Как трудно, однако, добиться, чтобы он тебя услышал. Я говорю не столько о физической глухоте, сколько о его инстинктивной нелюдимости, необщительности, на которую натыкаются все обращенные к нему слова и которая с ранней юности отпугивала всех, самым лучшим образом к нему расположенных. Вот он решил немного потолковать со мной; я уговариваю его сделать рентгеновский снимок.
– Ты пишешь насчет своего деда совсем неверные вещи. Неправда, что он умер, ни разу не посоветовавшись с доктором. Он их, напротив, гибель перевидал, а под конец жизни, по совету кузена Паскаля, связался с магнетизером – тот усыплял его.
Все, что я говорил о моем деде, рассказано мне теткою. Спешу, однако, исправить неточность, а в портрет его в «Аще зерно не умрет» постараюсь внести изменения.
16 января
Снова навестил дядю; он очень опустился с тех пор, как мы не видались. На мой взгляд, он весь как-то съежился от лихорадки. Но дух его по-прежнему неподатлив.

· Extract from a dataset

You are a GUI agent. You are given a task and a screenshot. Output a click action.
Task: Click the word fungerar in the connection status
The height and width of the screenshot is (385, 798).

Пока он пьет оранжад (твердая пища ему запрещена), я подыскиваю, что бы ему сказать поприятней, скорей – прокричать – слышит он все хуже и хуже.
– Его, бывало, недурно делали в Юзесе.
– Что недурно делали?
– Лимонад.
– Где?
– В Юзесе.
– Кто это тебе сказал?
– Да никто, я сам помню…
– Так почем ты знаешь?
– Да я сам его пивал…
– Ты, что же, выходит, опять ездил в Юзес?
– Нет, я, помню, пил его мальчишкой.
– Тогда не делали лимонада.
– Да нет же, делали: я отлично помню. Лимонад с рисом.
– Почему с рисом?
– Чтобы отбить у лимона горечь. Варили рис и кипятком обливали нарезанный кусочками лимон.
– Так делали только при расстройстве желудка. Ты не болел в Юзесе. Зачем бы его стали для тебя делать?
– Как бы то ни было, я его пил, и с большим удовольствием…
… В конце концов дядя Шарль соглашается, что, точно, лимонад был недурен.
Пусть не увидят в подобном упрямстве действия возраста: таким я его знал всегда.
Этот обрывок разговора не более как пример, каковы почти все мои беседы с дядей, и как до крайности трудно заставить его тебя выслушать. Он ни разу в жизни не болел, и это обстоятельство, думается мне, усиливает его непроницаемость. Всегда ровный, последовательный, верный себе, он не мог понять человека постороннего иначе как мыслью, и в нем понимал только мысли. Способный к эмоциям, самым высоким и живым, но общего порядка, он уделял как нельзя меньше забот частному, тому, что обособляет людей. Он этим не только не интересовался, но, думается мне, считал его лишенным всякой значимости и существующим лишь в тщетном воображении литераторов. Он жил среди сущностей. Любовь и дружба и те должны были обезличиваться, прежде чем найти доступ в его сердце: всего сильней оно билось для коллективного.
29 января
Ненависть к мистицизму… Да, бесспорно. И все же смятение мое – мистического порядка. Я не уживаясь с идеей, что столько страдания – и все вотще. Я не могу, я не хочу этого допустить.
Кювервиль, 30 января
Прочел антисоветский номер «Je suis partout». Прочел целиком: разве перескочил от силы строчек двадцать. Положим, что данные всех статей верны. Они, как дважды два четыре, доказывают банкротство нового режима в СССР. Тогда, если пятилетка обречена на неизбежное фиаско, к чему все их страхи?
Вы утверждаете, что две трети сельскохозяйственных машин, изготовленных на «Красном путиловце» или на Сталинградском заводе, почти сейчас же выбывают из строя, что уголь Донецкого бассейна лежит невывезенным, что плохая работа транспорта создает неимоверные «пробки». Тогда чего же вы так перепугались? Вы не можете меня заставить трястись перед чудовищем и доказывать мне в то же время, что этого чудовища не существует.
Что же прикажете думать об известных неудачах, которые вы возвещаете с радостью? Возьмем, к примеру, неудачи в борьбе с религией. Вы цитируете с победным видом «признание» советской газеты («Безбожник»): «У крестьянина зачастую нет денег на самое необходимое, а для попа он их всегда найдет… В деревне Валевке крестьяне истратили по десяти рублей со двора на церковный праздник. В деревне Колесовке они собрали пятьдесят рублей на церковные нужды и ни копейки не дали на починку моста…» Вы и вправду думаете, что есть мне с чего кричать: «Да здравствует религия!..» Это лишь доказывает мне трудность и в то же время уместность начатой работы: переделки не только системы производства – переделки сознания всего народа.